Factors which affect high productivity
Things which affect high productivity are many and varied. If we employ people, then those employees have a large impact on the rate of productivity. If they work quickly and accurately, then the business is more likely to be highly productive. When they are not able to work as speedily as we would like, then they may be less productive.
The availability, cost and quality of raw materials to produce our end goods has a huge impact on the productivity of our business. This may – or may not – be within our control. But how we manage the supply chain is critical. We may need to regularly review our suppliers.
The weather, state of the transport system, global economy, clearly all have an impact. These things affect us all and so our competitors also have to manage these peaks and troughs. But they are often outside our sphere of management.
Managing people to create high productivity
The one factor which is in our control is the way we manage the people who work for us.
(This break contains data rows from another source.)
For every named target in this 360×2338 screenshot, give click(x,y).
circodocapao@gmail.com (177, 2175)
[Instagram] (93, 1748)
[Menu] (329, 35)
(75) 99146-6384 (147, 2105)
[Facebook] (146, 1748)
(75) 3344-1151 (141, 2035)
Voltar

On a daily basis, there may be external factors in their lives which affect their individual productivity. We may have a limited ability to change that.
But how we manage people in general, and individuals in particular, is a critical factor in the level of our business productivity.
As human beings, we all want to be valued. We all want to be loved and appreciated. This is true in the workplace as much – or more – than in our private lives. We have a need to be accepted and to believe that we are useful. We shine more brightly when we know our purpose and feel appreciated.
The one, major, thing which every employer can do to improve productivity within the workplace is to value, thank and cherish our employees. Do they know their purpose and how their particular role fits into the overall business vision? Do they understand that you appreciate their efforts and value their input?Can they be sure they have the right skills to do the job well? Do they believe they are being paid fairly for their work? If the answer to all of those questions is “yes”, then you are well on your way to high productivity in your workplace.
A salutary tale
I had coffee with a friend this week. She has recently left her workplace after 9 years in her job. When she told her boss she was leaving, he said he was really disappointed. He said she was highly skilled and that he really appreciated her work.
Too little, too late.
Her feeling was this. Had he told her how she was valued earlier in their working relationship, she would probably never have got to the point of moving on. Had she felt appreciated and fairly paid, then she would never have looked for another job.
I have known employers who offer a pay rise to prevent someone from leaving the company. Sometimes that offer is accepted. But it is never a good solution. People will not feel the warmth from a pay increase for long. They will remember that they had to resign to get the appreciation. So they will keep looking for a better employer.
If you want to improve productivity, then look after your employees – and do it now.